▶ What this task involves: From the data below, please reproduce exactly everything from the line that contains "Image resolution: width=600" down to the line that contains "Click the floppy disk Save icon", with both ends included.

***** Material provided

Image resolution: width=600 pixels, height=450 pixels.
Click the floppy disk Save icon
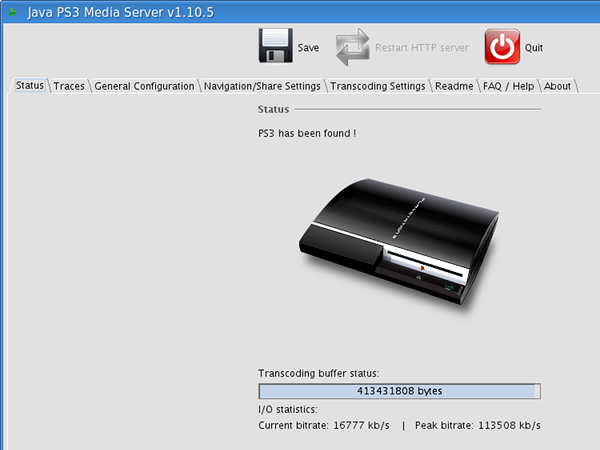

**********
***** Material provided

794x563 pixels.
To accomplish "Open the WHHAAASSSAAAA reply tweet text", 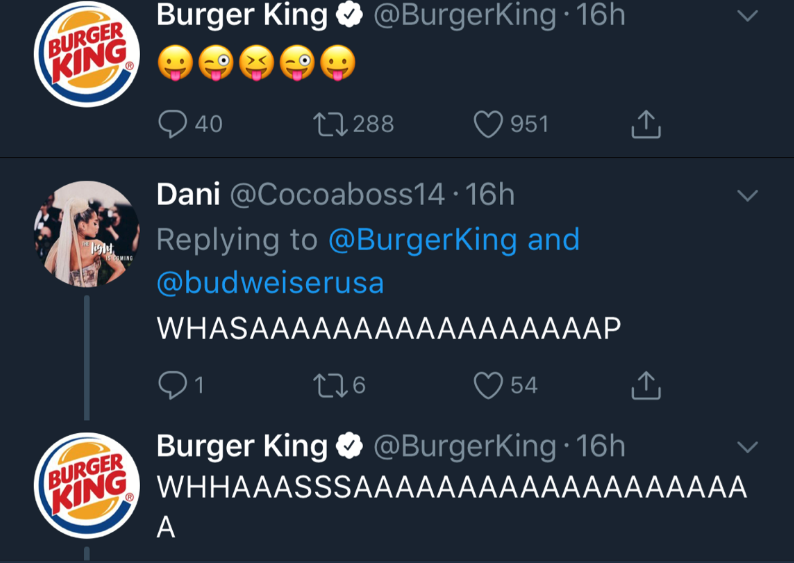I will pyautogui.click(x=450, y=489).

**********
***** Material provided

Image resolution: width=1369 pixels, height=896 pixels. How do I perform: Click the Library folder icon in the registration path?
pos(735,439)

**********

▶ Exercise answer:
Image resolution: width=600 pixels, height=450 pixels.
Click the floppy disk Save icon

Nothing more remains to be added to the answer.